Il vint ceindre l'écharpe tricolore dans la cité impériale (sur la photo, il tient un cartable à la main) puis rentra à Paris... et ne remit plus jamais les pieds en Corse.
Ses dépenses politiques avaient été importantes. Il fut également ruiné par la crise économique de 1929 et par son difficile divorce. Comme l'analyse l'auteur déjà cité, "Il restera en Corse un grand, très grand mécène, dépensant sans compter pour un pays dont il est originaire mais où il a compris avec douleur que, depuis son premier départ, il demeurerait un étranger, condamné à chercher un avenir ailleurs; et ses milliards ne peuvent et ne pourront rien y changer".
Décédé le 28 juillet 1934, François COTY ne fut inhumé à Ajaccio que le 7 juin 1968.
PS1: la société des parfums COTY est toujours une énorme société détentrice de nombreux parfums de différents noms. Son site (en anglais) fait toujours référence à son créateur.

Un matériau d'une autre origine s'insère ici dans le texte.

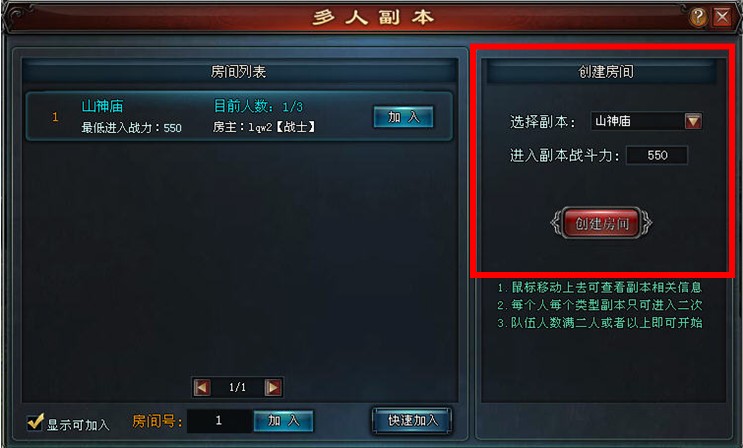The width and height of the screenshot is (743, 448).
Task: Click the 1/1 page indicator
Action: click(x=237, y=387)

PS 2: plusieurs ouvrages, très inégaux, existent sur François COTY. Olivier BARROT, dans "Un livre par jour " sur France 3, en a présenté un. Cliquez ICI.
PS 3: de très nombreux sites internet mentionnent François COTY.
Parmi les nombreuses dépenses réalisées en Corse, COTY donna des subventions pour l'érection d'une soixantaine de monuments aux morts. Ceux de Sorru in Sù sont-ils concernés? Une recherche parmi les archives municipales serait très utile.